Jesús Latorre, por su parte, destacó que la naturaleza del CPI, como seguro de ciclos largos, hace poco relevante el ratio de siniestralidad como indicador de valor, debiendo situarse el foco en las coberturas y exclusiones. En este sentido, señaló, es relevante que las entidades partan de su experiencia pasada para identificar aquellas coberturas que no son utilizadas, generando como indicador un ratio de coberturas contratadas y utilizadas. Asimismo, destacó la rapidez en dar respuesta a los siniestros, la experiencia del cliente durante la gestión del siniestro y la comprensión que el cliente tiene de las coberturas, como elementos clave de aportación de valor que tienen una incidencia directa en el ratio de reclamaciones.
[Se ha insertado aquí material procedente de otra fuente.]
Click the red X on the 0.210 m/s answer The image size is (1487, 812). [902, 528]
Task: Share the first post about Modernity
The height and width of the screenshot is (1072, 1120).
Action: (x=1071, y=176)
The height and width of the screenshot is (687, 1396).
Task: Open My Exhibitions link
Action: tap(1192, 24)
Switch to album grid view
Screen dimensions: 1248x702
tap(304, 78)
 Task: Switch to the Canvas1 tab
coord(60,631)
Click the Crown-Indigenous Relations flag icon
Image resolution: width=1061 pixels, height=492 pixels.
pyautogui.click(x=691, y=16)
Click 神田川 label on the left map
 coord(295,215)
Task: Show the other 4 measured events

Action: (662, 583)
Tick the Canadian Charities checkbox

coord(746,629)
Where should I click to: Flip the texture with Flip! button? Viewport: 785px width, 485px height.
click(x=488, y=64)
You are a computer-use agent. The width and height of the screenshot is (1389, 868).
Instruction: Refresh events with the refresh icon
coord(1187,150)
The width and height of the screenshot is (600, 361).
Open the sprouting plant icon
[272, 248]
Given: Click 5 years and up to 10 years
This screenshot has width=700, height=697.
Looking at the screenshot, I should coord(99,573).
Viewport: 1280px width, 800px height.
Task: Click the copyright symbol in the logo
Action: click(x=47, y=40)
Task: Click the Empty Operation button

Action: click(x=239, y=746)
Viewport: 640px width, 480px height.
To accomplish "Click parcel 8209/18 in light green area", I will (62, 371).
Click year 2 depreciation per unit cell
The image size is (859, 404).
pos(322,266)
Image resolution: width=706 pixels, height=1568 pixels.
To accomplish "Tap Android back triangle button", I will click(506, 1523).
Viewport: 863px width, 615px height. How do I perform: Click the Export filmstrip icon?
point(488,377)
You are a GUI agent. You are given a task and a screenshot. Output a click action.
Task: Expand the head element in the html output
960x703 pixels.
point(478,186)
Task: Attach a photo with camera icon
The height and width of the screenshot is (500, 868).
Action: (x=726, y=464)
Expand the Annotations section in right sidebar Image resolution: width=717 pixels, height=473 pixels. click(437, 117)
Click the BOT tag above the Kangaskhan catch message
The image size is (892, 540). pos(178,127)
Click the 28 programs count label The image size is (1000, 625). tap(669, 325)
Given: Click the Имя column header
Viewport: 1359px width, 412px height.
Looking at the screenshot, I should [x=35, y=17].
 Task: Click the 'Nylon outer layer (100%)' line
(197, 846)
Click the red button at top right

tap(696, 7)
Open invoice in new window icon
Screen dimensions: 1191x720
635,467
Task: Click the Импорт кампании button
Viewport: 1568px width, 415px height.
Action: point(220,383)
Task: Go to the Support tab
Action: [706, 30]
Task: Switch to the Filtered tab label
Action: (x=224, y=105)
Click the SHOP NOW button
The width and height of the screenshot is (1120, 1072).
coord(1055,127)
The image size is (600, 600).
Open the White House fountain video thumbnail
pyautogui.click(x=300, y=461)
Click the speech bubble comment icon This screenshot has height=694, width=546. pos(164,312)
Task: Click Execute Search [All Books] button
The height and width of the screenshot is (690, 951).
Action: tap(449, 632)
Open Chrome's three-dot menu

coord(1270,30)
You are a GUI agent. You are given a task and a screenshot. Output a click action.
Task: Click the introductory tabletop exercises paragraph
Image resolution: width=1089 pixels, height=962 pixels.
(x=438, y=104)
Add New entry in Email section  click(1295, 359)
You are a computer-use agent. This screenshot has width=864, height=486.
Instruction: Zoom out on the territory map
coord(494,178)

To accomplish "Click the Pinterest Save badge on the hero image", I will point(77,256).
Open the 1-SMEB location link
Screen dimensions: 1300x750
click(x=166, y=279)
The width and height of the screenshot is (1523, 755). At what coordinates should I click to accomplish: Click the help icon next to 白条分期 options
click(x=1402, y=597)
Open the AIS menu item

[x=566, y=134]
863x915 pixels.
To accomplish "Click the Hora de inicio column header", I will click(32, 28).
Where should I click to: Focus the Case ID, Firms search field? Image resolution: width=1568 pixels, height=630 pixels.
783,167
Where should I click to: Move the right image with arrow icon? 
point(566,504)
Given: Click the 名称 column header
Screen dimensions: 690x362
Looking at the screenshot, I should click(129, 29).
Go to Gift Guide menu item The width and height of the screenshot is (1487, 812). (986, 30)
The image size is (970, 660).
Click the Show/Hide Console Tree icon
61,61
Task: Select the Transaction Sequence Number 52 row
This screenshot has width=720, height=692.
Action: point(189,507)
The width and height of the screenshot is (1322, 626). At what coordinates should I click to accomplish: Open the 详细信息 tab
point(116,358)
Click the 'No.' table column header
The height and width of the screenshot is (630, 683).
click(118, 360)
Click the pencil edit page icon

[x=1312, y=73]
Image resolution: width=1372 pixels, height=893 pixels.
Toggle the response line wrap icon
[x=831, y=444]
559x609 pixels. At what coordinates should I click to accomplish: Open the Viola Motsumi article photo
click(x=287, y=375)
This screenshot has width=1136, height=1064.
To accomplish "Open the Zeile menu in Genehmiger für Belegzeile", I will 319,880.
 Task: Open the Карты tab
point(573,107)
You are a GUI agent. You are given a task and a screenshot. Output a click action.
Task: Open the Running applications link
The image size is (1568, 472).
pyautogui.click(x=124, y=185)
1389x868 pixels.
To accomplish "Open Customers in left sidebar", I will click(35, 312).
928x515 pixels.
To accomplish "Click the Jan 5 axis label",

En relación con la respuesta del mercado a la advertencia de EIOPA de 2022, Carlos Lázaro compartió la experiencia de ASNEF, indicando que la advertencia motivó una respuesta proactiva que se materializó, en diciembre de 2023, en la aprobación de una guía de buenas prácticas con recomendaciones concretas para, inter alia, incrementar el valor del seguro. Álvaro Urrutia también destacó el esfuerzo de las entidades de AMAEF por desarrollar un marco más riguroso y trazable para la justificación y coherencia técnica de los costes. Lázaro Cuesta, por su parte, destacó el valor y la importancia de que las entidades tomen la iniciativa para mejorar el value for money, indicando que el encaje legal del VfM está en la gobernanza de producto (POG): un mercado destinatario suficientemente granular, coherencia entre coberturas y exclusiones, coherencia de los canales y estrategias de distribución y diálogo fluido con los distribuidores.
Conclusiones y cierre
Ricardo Alonso (Consejero Académico de GA&P) presentó las principales reflexiones de la jornada y Alberto Tapia (Presidente de SEAIDA) cerró el evento con una intervención sobre el seguro de D&O como «caleidoscopio jurídico». Estructuró su ponencia en torno a la jurisprudencia más reciente, destacando la complejidad de estos litigios y la epidemiología de sus conflictos típicos.